Hint : The solubility product of an electrolyte is equal to the product of ionic concentrations of the electrolyte and for lead fluoride the solubility product is as follows; ${{K}_{sp}}=[P{{b}^{2+}}]{{[{{F}^{-}}]}^{2}}$ where ${{K}_{sp}}=$ Solubility product, $[P{{b}^{2+}}]=$ Concentration of the Lead and ${{[{{F}^{-}}]}^{2}}=$ Concentration of the fluoride.

Complete Step By Step Answer:
In the question it is asked to find the minimum volume of water required to dissolve $10mg$ of lead fluoride.
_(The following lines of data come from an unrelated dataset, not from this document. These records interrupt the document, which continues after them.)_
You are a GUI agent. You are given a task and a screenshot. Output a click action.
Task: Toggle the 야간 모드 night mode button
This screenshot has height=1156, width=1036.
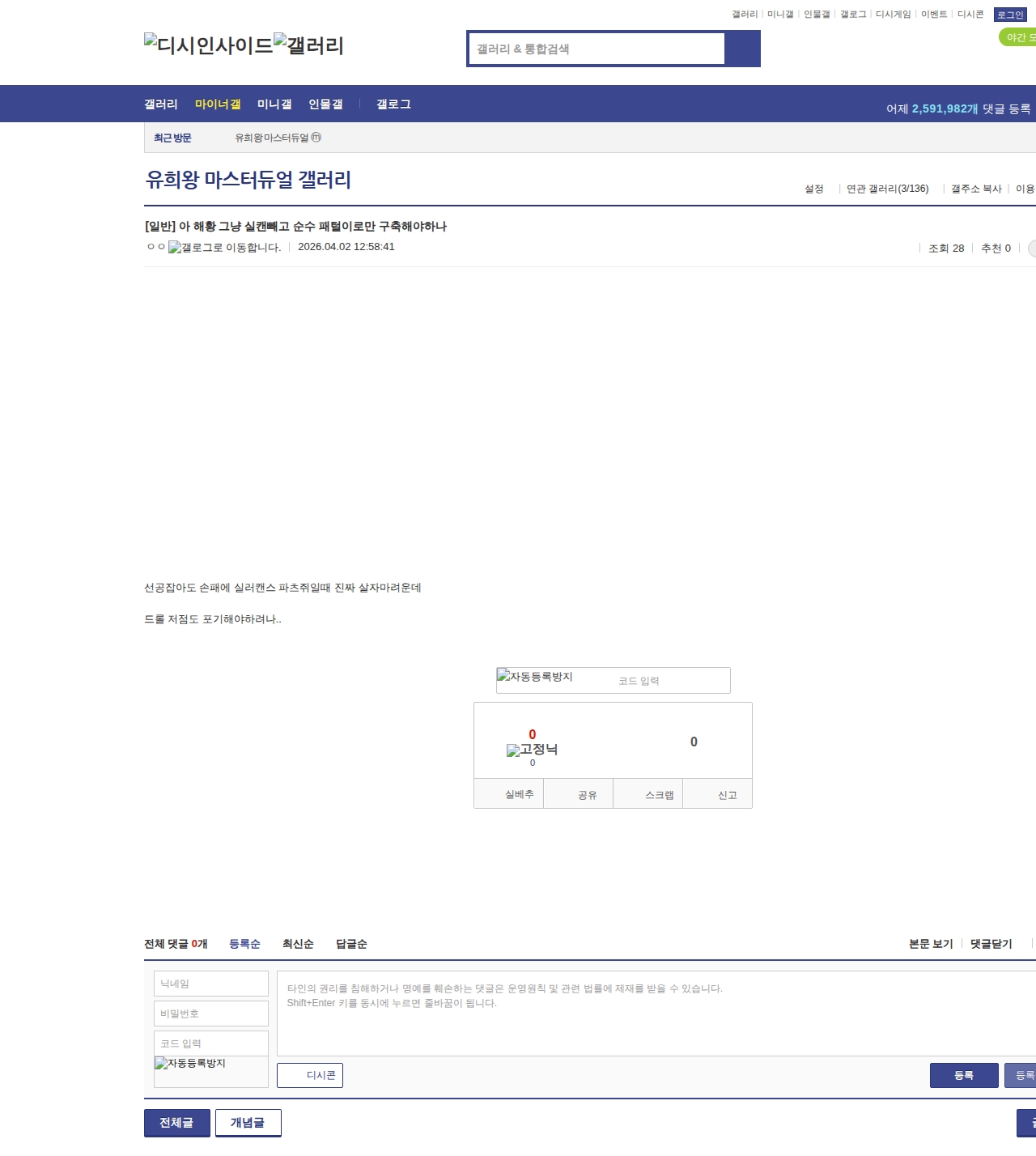1018,37
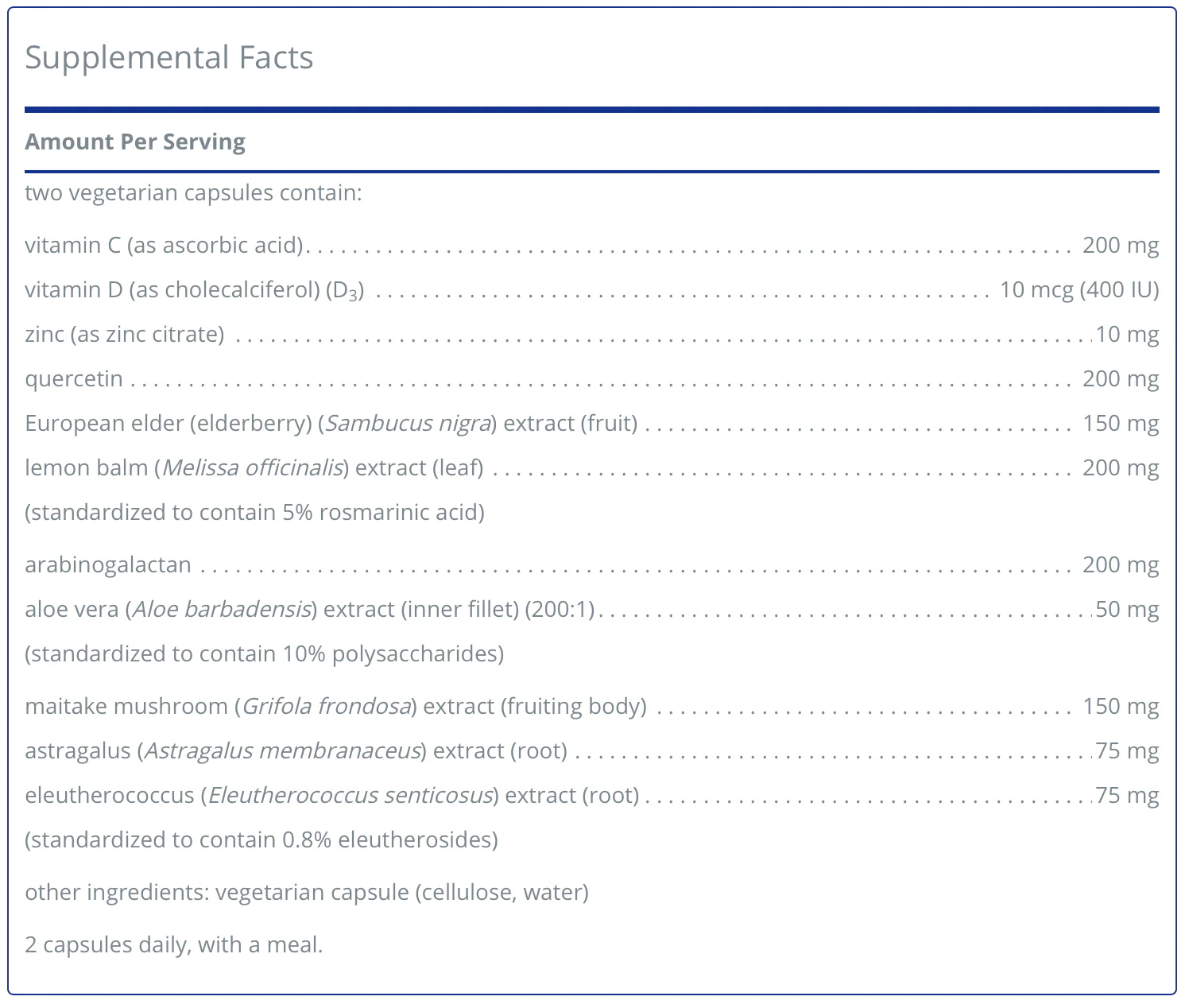Image resolution: width=1189 pixels, height=1008 pixels.
Task: Select the Amount Per Serving label
Action: click(x=135, y=142)
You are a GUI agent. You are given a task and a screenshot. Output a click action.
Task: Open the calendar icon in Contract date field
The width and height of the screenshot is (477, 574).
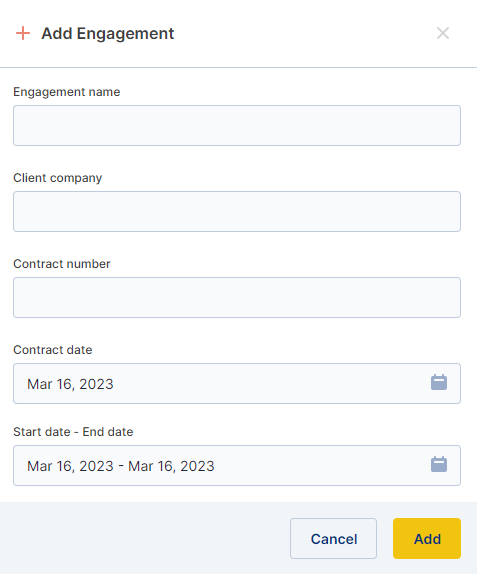[439, 383]
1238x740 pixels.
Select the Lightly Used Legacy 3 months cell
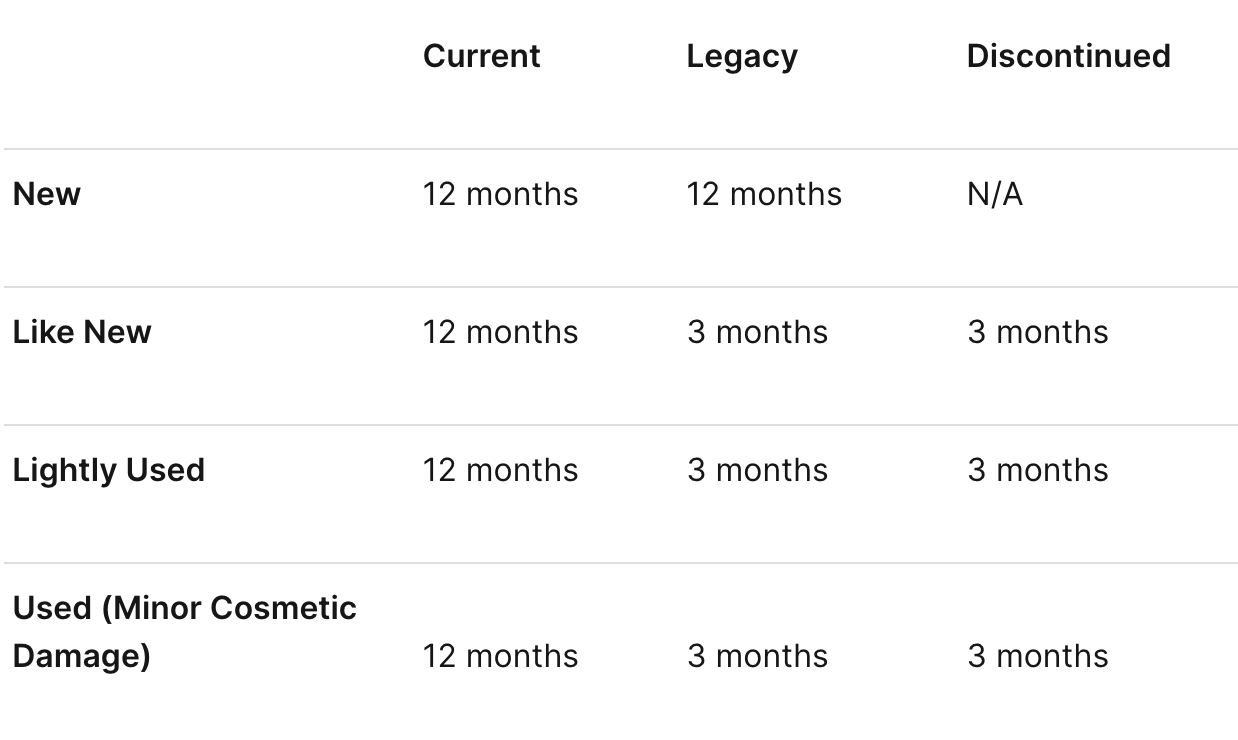coord(757,470)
The given solubility product of lead fluoride is $4\times {{10}^{-8}}$ . The given mass of the lead fluoride is $10mg$ . When calcium is added to water it dissolves and the ionic parts are in equilibrium with the calcium sulphate and it is represented as follows: $Pb{{F}_{2(s)}}\rightleftharpoons Pb_{(aq)}^{2+}+2F_{(aq)}^{-}$ .
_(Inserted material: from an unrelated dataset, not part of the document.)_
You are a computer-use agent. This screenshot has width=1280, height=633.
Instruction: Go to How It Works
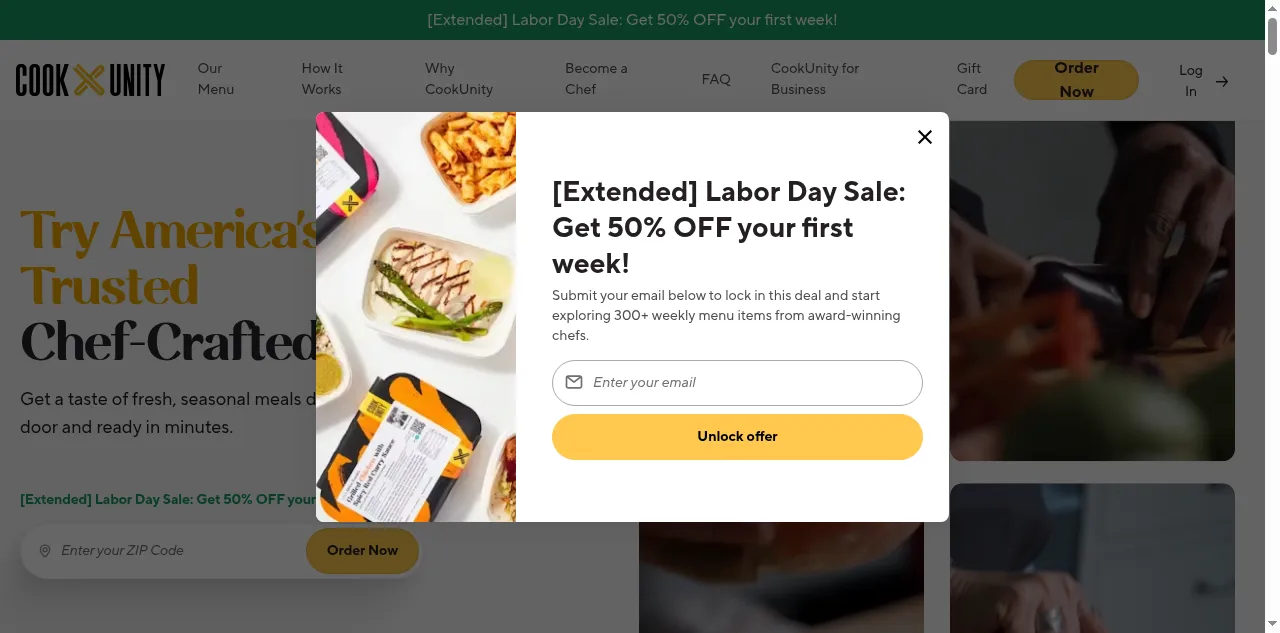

By definition, the solubility product constant for lead (II) fluoride is ${{K}_{sp}}=[P{{b}^{2+}}]{{[{{F}^{-}}]}^{2}}$
If we take s to be the molar solubility of the salt in water, which is the number of moles of lead(II) fluoride that dissociate to produce the lead(II) cations along with fluoride anions, we can say that we have; ${{K}_{sp}}=s\times {{(2s)}^{2}}=4{{s}^{3}}$
By rearranging the for finding the value of s, $s=\sqrt[3]{\dfrac{{{K}_{sp}}}{4}}=\sqrt[3]{\dfrac{4\times {{10}^{-8}}}{4}}=2.154\times {{10}^{-3}}M$
This means that you can only dissolve $2.154\times {{10}^{-3}}$ moles of lead (II) fluoride for every liter of solution. For all intended purposes, volume of the solution could be approximated with volume of water, the solvent. To convert this into grams per liter, by using molar mass of lead (II) fluoride,
$\left[ 2.154\times {{10}^{-3}} \right]\times \left[ \dfrac{moles(Pb{{F}_{2}})}{1L({{H}_{2}}O)} \right]\times \left[ \dfrac{245.2g}{1mole(Pb{{F}_{2}})} \right]=0.5282g\cdot {{L}^{-1}}$
Thus, the solubility of the salt is equivalent to, $0.5282g\cdot {{L}^{-1}}=0.5282mg\cdot {{L}^{-1}}$
Therefore, you will be able to dissolve $10mg$ of lead (II) fluoride in
$10mg\times \dfrac{1mL({{H}_{2}}O)}{0.5282mg}=19mL({{H}_{2}}O)$
Therefore, $19$ milliliters of water is needed to dissolve $10mg$ of $Pb{{F}_{2}}$ .

Note :
Initially we have to calculate in one liter of water how much lead (II) fluoride is going to get soluble. Then only we will get how much water is needed to dissolve $10g$ of lead (II) fluoride. Make sure to use the method given above to recalculate using the value you have for the ${{K}_{sp}}$ of the salt.